Logo Questions Linux Laravel Mysql Ubuntu Git Menu
 

Constraining a neural network's output to be within an arbitrary range

I have a custom neural network that I am training on data and seek to constrain the network's output values to always be between two arbitrary constants: [lower_bound,upper_bound]. Are there any best practices for encoding this constraint in a loss function?

Below I have written a minimal working example whereby I construct and train a neural network on generated data. Additionally, I place the arbitrary constraint that the output should be between [lower_bound,upper_bound] = [-0.5,0.75] in the loss function being optimized. But I attempt it using a relatively crude method of finding all instances where predicted values exceed the bounds, and then simply making the loss function for these terms a large value (and otherwise zero if the predicted value is within the given bounds):

lower_bound = -0.5 #a guessed a priori lower bound on the output
upper_bound = 0.75 #a guessed a priori upper bound on the output
cond_v1_1 = tf.greater(self.v1_pred[:,0], upper_bound*tf.ones(tf.shape(self.v1_pred[:,0])))
cond_v1_2 = tf.greater(-1.0*self.v1_pred[:,0], lower_bound*tf.ones(tf.shape(self.v1_pred[:,0])))
self.red_v1 = tf.where(cond_v1_1, 100000.0*tf.ones(tf.shape(self.v1_pred[:,0])), 0.0*tf.zeros(tf.shape(self.v1_pred[:,0]))) 
self.red_v1 = tf.where(cond_v1_2, 100000.0*tf.ones(tf.shape(self.v1_pred[:,0])), self.red_v1) 
self.loss_cond = tf.reduce_sum(1.0*tf.square(self.red_v1))

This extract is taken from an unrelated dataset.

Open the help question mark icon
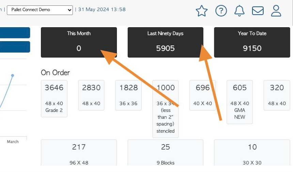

But are there any methods or loss functions to better encode this constraint when training the neural network? Perhaps a smoother loss function easier for the optimizers to handle and/or revisions to my code itself? Any comments and further thoughts on best practices for penalizing/training the neural network in the code below given a bound on outputs would be greatly appreciated.


import numpy as np 
import tensorflow as tf

end_it = 1000 #number of iterations
frac_train = 1.0 #randomly sampled fraction of data to create training set
frac_sample_train = 0.01 #randomly sampled fraction of data from training set to train in batches
layers = [2, 20, 20, 20, 1]

#Generate training data
len_data = 10000
x_x = np.array([np.linspace(0.,1.,len_data)])
x_y = np.array([np.linspace(0.,1.,len_data)]) 
y_true = np.array([np.linspace(-0.2,0.2,len_data)])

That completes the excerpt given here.